If you have a higher-risk health condition, the insurance company may not want to insure you if you have a 90-day elimination period. 

That’s why “Step Two” is to buy a policy with a 365-day elimination period. If you have a higher-risk health condition, the insurance company may be more willing to insure you because they would not have to pay any benefits for your care until you’ve needed care for 365 days.
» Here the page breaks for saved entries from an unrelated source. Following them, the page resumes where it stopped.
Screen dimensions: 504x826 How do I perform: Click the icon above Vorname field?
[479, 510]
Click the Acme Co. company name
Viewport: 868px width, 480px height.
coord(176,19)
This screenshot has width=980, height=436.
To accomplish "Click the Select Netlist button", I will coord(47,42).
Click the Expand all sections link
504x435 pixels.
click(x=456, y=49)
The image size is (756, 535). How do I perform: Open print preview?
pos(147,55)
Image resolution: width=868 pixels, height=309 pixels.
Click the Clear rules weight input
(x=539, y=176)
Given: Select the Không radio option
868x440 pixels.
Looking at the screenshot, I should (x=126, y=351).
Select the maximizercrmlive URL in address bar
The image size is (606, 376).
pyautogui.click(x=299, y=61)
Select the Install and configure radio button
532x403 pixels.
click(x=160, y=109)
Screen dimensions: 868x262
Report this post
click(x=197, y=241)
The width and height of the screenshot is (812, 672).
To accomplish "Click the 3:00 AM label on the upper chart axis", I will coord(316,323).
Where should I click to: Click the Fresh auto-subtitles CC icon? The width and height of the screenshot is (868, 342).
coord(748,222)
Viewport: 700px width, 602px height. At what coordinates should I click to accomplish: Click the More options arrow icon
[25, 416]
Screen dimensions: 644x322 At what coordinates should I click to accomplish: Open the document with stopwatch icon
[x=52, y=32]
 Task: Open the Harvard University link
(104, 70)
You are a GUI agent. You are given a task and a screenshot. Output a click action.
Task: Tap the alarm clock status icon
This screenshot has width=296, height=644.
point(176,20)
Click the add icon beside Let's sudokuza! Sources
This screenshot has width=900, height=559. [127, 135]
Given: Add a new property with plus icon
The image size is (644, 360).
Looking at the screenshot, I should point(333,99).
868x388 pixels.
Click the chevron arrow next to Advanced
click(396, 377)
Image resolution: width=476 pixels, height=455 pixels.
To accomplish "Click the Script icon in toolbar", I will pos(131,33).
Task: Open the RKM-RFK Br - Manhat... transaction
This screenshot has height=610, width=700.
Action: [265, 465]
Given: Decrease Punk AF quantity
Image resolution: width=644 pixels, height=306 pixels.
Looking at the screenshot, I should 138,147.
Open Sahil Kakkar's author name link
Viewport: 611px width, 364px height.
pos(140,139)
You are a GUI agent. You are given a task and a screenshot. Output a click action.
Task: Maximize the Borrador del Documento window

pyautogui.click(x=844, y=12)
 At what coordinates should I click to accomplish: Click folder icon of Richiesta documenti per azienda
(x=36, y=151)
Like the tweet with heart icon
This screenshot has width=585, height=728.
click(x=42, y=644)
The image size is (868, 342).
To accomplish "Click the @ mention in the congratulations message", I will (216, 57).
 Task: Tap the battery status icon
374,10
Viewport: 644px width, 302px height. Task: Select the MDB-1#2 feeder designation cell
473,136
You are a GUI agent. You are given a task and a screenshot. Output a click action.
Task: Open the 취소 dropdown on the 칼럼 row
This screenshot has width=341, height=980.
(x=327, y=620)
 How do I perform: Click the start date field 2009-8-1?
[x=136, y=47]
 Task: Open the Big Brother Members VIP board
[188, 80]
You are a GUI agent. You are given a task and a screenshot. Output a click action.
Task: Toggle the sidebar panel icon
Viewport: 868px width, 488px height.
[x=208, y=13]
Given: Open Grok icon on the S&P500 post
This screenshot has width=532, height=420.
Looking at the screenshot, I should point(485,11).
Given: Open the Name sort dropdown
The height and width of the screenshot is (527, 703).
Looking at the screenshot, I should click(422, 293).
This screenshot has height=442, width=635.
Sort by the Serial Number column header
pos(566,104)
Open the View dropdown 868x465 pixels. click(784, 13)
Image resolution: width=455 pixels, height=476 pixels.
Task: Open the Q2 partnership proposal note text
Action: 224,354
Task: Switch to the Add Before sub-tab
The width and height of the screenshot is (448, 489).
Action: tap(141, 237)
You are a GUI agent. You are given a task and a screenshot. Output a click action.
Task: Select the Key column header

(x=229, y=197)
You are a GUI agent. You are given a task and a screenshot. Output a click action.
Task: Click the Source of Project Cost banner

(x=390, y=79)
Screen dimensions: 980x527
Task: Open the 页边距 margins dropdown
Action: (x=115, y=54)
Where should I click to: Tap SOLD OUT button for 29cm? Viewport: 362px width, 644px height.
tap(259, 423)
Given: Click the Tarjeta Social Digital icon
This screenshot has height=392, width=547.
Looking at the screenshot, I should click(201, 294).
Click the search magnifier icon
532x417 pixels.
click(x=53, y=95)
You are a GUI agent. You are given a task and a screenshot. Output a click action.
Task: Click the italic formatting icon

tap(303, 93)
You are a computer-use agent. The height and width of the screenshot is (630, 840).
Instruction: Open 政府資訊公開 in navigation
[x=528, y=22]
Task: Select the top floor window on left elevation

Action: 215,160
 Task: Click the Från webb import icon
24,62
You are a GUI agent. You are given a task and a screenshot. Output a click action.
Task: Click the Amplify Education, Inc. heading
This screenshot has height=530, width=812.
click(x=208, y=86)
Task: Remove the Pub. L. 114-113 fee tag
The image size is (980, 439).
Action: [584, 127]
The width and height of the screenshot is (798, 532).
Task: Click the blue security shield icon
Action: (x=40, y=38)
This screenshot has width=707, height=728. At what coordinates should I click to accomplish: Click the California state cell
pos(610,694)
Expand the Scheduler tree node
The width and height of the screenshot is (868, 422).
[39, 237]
“But, Scott, I don’t want a policy that won’t pay any benefits for the first 365 days of care.
I don’t want to wait 365 days for my policy to kick in.”

 

That’s why you should own two policies:

Policy #1 is a good “Recovery Care” policy with about 360 days of benefits (and a shorter elimination period).

Policy #2 is a traditional long-term care insurance policy with a 365-day elimination period.

 

*Note: 

Some states restrict how long an elimination period can be.

90 days is the longest elimination period available for sale to residents of Connecticut and Vermont.
180 days is the longest elimination period available for sale to residents of Florida.
365 days is the longest elimination period available for sale to residents of California, Kansas, Massachusetts, New York, and South Dakota.